"""
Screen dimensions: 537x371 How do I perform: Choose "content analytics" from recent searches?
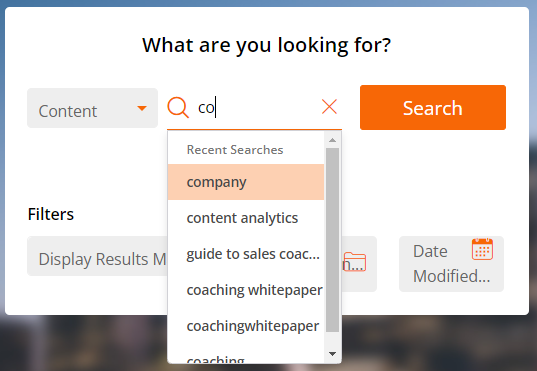tap(246, 218)
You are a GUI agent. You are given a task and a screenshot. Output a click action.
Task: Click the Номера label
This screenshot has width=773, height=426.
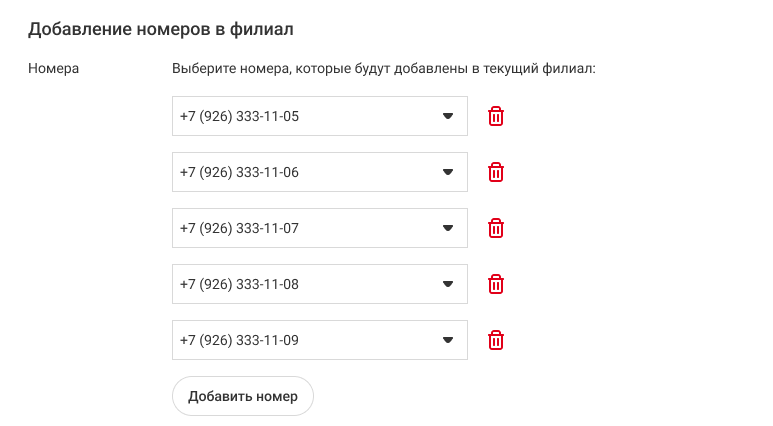point(53,68)
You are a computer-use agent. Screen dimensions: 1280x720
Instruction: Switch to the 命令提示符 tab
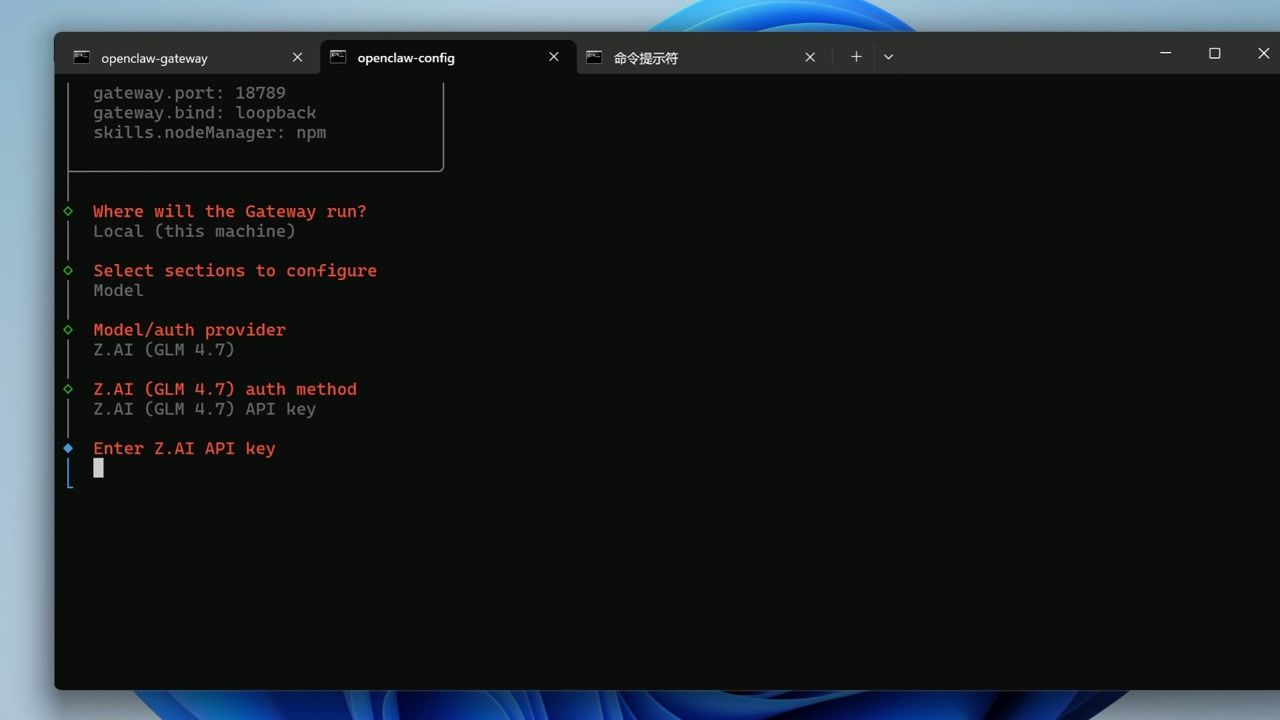pyautogui.click(x=645, y=57)
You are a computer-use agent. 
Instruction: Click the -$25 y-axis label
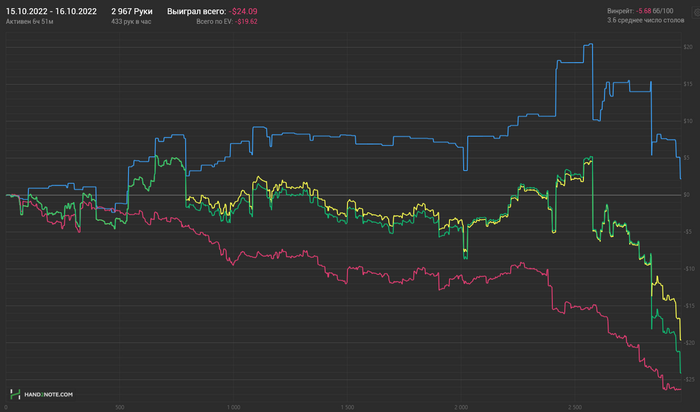[689, 379]
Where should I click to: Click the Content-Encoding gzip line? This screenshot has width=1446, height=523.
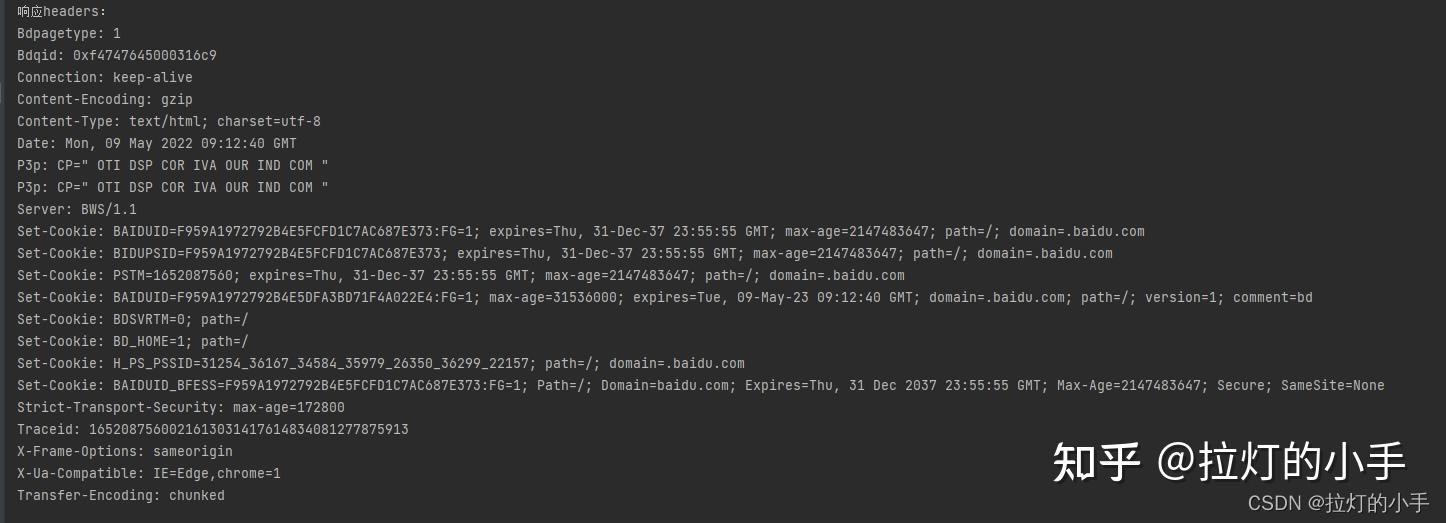tap(105, 100)
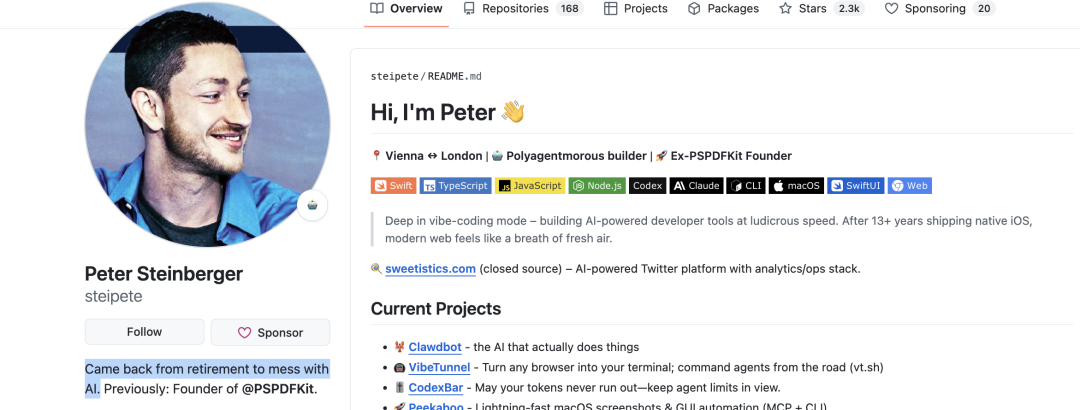Viewport: 1080px width, 410px height.
Task: Open the sweetistics.com link
Action: coord(429,268)
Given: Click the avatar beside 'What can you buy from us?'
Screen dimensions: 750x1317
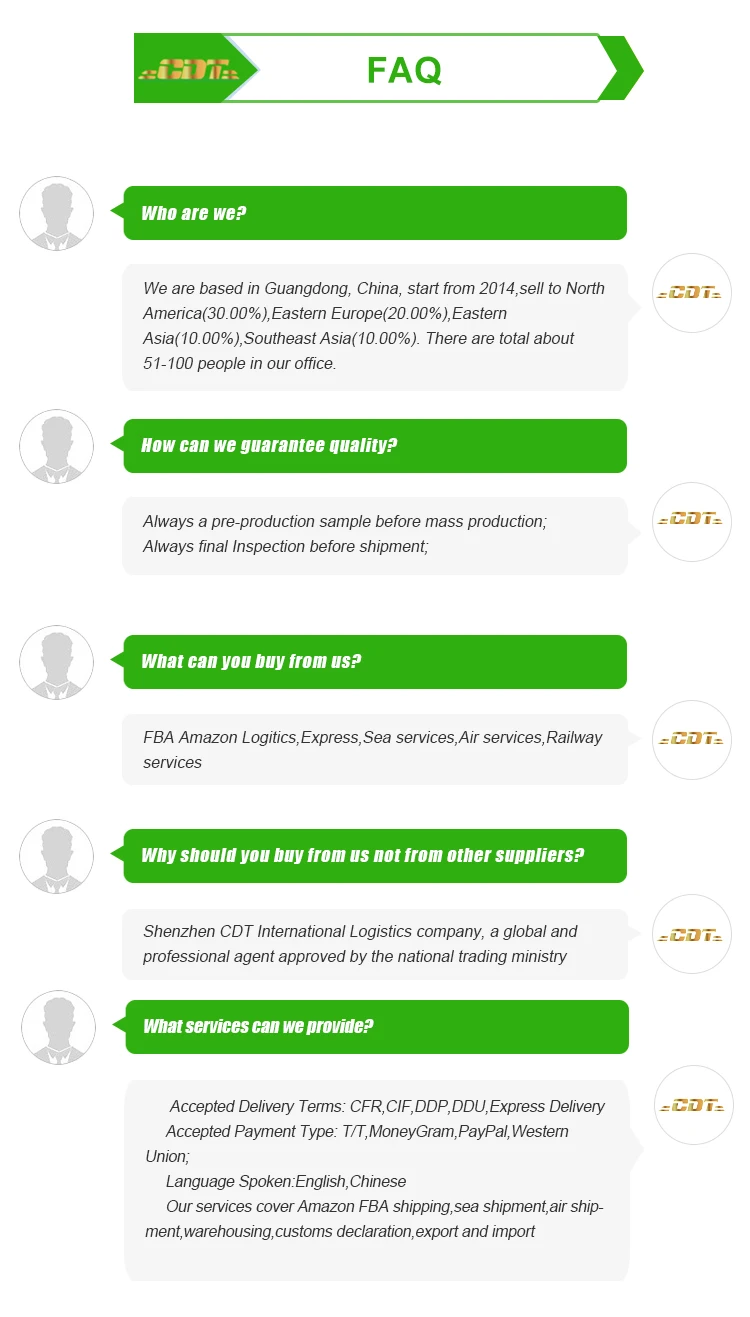Looking at the screenshot, I should coord(57,662).
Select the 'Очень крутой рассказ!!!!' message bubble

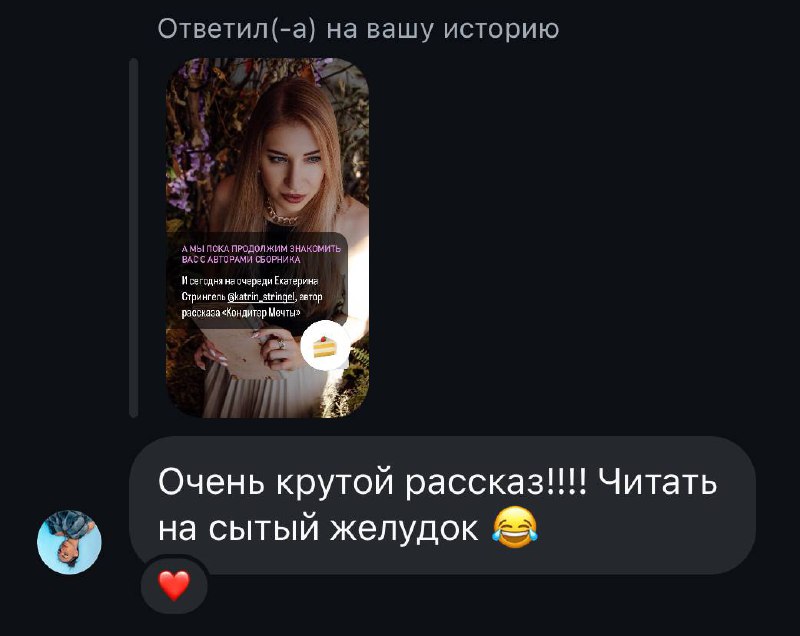coord(442,505)
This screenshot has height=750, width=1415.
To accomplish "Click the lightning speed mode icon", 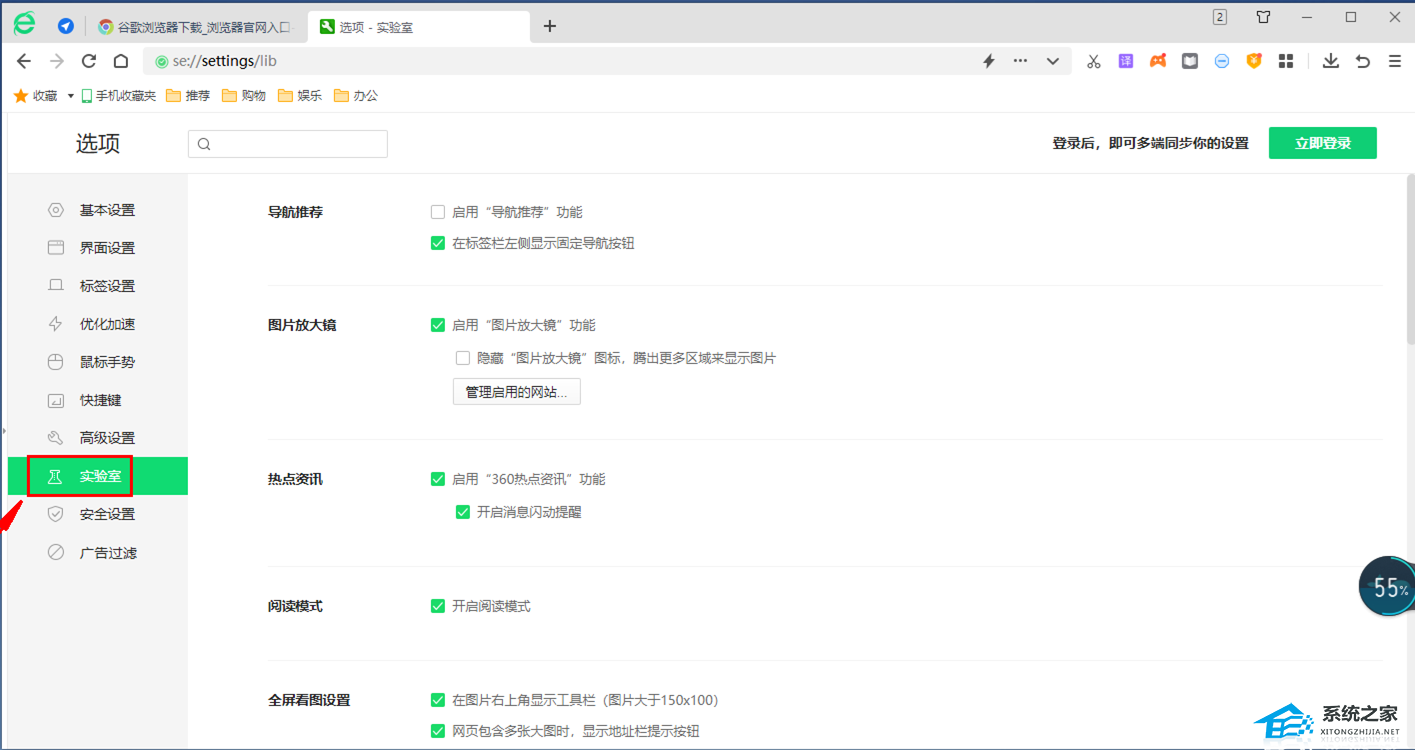I will pyautogui.click(x=989, y=61).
"""
WRITTEN PROBLEM
Please quote everything from the start of the data down to the line containing "point(53,68)", with that line included. Leave the pictures out of your answer.

CORRECT ANSWER
Screen dimensions: 537x371 How do I perform: Choose "content analytics" from recent searches?
tap(246, 218)
You are a GUI agent. You are given a task and a screenshot. Output a click action.
Task: Click the Номера label
This screenshot has width=773, height=426.
point(53,68)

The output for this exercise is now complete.